I understand that password cracking is one of today's professions, at least among bots.  They attempt a number of logins, using various names, possibly from million-address CDs or Project Honeypot baits.  I report their IP address to AbuseIPDB and to their provider's abuse-box.

What puzzles me is people that apparently tries using a regular mail client.  The logs I find are like so:

2026-05-23 13:59:26 CEST imapd: LOGIN FAILED, method=CRAM-MD5
2026-05-23 13:59:31 CEST imapd: LOGIN FAILED, user=EXISTING-USER@domain
2026-05-23 13:59:37 CEST imapd: LOGOUT

A wouldn't expect a bot to take care of logging out.  These attempts come from Italy, my country, rather than being spread around the world. And when I look up their IP on AbuseIPDB, I find out I'm the only one who reported it.  This is disturbing, because I cannot always be sure they're not real users screwing up their password.  However, running a family host, I know when attempts come from the wrong provider or from the wrong town, which is most often the case.

Hi Alessandro

I tend to agree that it wouldn't make sense for attackers to logout, but it can depend on the programming language and the specific script. For example when using the python imap library I don't see another call apart from logout() that could be used to diconnect. If the attacker is running through a repeated loop of logins it might be a good way of closing the connection before starting a new one.

I have not seen logout on failed credentials. I've only seen it for those that connect and then disconnect without doing any login. The few I checked appeared to be one of those scanners doing internet security scans for their customers, though I'm not sure how scanning my server could help with that.

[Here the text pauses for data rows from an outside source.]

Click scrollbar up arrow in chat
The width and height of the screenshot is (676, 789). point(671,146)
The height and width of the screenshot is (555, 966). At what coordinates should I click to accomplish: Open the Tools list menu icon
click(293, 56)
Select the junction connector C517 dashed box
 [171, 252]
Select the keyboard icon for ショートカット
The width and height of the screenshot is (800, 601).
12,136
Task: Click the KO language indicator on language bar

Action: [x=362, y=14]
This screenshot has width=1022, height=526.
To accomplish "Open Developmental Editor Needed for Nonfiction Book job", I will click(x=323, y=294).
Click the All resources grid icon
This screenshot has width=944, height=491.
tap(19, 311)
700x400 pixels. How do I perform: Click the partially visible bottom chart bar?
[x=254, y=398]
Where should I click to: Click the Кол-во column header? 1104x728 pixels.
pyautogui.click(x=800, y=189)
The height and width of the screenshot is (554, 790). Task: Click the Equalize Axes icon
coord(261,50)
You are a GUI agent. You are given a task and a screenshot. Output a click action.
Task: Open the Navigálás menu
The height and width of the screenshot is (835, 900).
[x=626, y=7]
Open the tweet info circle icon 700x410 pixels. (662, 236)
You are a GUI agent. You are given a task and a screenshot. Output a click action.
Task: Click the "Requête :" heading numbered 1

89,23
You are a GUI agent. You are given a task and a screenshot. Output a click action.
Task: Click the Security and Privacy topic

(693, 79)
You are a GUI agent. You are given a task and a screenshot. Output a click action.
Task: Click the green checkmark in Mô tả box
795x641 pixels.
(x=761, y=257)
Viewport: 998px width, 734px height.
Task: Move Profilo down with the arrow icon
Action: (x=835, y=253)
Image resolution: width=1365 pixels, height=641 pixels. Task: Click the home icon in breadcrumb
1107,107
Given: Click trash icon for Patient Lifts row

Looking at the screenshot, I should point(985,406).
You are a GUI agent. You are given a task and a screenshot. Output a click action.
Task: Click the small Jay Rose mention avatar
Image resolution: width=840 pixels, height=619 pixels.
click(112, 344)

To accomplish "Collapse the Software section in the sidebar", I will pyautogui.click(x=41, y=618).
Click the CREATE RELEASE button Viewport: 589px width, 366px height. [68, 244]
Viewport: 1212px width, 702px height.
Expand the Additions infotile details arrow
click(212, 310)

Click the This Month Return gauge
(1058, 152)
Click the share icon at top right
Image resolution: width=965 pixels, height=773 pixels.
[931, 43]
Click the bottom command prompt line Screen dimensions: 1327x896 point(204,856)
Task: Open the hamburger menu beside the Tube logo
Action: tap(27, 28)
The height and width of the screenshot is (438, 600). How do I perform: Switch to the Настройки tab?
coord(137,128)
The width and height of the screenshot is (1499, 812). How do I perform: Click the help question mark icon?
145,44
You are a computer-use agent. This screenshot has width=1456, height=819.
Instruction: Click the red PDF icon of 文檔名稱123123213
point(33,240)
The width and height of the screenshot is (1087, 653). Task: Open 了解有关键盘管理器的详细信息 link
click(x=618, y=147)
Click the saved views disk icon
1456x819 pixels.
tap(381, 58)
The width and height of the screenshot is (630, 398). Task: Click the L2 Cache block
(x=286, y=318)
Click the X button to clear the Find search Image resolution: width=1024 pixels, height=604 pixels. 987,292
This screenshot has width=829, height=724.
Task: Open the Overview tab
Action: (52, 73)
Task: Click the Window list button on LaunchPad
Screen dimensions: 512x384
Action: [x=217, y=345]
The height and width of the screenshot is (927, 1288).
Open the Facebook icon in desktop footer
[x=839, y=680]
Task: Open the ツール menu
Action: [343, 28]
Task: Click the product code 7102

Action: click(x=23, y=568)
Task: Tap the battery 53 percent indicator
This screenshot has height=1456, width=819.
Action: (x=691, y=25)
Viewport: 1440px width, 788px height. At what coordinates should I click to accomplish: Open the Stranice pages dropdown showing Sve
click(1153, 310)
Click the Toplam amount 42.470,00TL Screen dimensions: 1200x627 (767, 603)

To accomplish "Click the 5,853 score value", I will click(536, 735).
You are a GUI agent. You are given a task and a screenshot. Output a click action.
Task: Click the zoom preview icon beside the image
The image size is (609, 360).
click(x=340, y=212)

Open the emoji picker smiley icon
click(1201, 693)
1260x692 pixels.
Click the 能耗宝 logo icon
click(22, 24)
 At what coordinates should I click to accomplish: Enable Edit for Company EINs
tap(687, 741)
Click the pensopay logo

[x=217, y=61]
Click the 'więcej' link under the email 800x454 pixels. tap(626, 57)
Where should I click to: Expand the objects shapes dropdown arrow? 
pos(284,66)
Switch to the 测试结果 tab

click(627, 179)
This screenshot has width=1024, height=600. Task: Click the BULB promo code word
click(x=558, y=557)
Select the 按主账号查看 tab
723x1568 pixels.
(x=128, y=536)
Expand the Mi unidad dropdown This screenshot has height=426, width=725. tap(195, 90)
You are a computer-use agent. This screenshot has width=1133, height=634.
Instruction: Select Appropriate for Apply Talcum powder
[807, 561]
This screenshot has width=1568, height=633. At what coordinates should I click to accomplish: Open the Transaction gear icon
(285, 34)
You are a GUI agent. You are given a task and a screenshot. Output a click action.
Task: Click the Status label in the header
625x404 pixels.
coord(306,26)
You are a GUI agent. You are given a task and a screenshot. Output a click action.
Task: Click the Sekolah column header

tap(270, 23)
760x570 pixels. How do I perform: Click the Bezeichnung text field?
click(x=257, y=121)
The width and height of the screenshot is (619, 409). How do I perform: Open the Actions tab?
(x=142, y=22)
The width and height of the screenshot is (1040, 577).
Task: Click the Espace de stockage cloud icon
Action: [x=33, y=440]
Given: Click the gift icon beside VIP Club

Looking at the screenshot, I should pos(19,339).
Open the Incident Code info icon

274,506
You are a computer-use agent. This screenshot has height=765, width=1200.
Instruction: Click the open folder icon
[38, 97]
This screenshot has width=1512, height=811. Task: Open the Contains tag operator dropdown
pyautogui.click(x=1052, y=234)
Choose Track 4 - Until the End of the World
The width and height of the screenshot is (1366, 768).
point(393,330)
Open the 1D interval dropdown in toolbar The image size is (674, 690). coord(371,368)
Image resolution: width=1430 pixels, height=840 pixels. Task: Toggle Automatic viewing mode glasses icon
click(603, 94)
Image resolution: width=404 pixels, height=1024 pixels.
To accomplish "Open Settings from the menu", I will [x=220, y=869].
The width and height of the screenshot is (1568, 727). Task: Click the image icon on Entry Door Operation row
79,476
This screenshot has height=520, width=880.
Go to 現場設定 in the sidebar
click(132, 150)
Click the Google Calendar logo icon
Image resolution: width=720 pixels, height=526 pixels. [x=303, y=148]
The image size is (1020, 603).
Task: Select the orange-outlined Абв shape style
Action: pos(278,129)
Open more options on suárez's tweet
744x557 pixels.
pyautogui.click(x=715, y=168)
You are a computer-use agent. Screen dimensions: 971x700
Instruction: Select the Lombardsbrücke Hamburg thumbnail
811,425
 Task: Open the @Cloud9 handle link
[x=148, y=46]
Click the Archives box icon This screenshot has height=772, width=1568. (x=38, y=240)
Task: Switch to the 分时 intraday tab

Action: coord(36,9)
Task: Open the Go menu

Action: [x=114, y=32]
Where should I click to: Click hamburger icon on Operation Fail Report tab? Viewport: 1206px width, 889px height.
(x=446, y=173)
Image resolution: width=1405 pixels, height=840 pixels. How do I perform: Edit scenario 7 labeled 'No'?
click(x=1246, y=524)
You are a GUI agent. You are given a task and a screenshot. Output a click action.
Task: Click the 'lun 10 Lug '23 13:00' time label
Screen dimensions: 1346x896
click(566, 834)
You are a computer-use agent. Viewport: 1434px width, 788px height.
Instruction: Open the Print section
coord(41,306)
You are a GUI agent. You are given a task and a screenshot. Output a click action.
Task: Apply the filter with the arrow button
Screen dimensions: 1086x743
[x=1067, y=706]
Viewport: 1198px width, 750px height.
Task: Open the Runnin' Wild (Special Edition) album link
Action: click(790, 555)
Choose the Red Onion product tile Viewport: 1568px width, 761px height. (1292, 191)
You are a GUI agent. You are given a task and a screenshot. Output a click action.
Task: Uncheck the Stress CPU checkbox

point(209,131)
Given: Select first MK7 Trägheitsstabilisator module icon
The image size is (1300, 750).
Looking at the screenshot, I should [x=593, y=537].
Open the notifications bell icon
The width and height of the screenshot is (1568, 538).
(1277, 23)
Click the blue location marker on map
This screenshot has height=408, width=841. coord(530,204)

Recently, these attempts have been increasing.  I have no autoconfig/ autodiscover web pages, no _imap._tcp SRV records, and the name of the IMAP server is not standard, so they must be trying the MX server.  Do mail clients do so?  I recall having to give instruction on client configuration.

And what are they after?
I don't get a lot of failed login attempts, but the ones I saw more recently were using standard usernames (like support, sales etc) @ a real domain for which that server is an MX.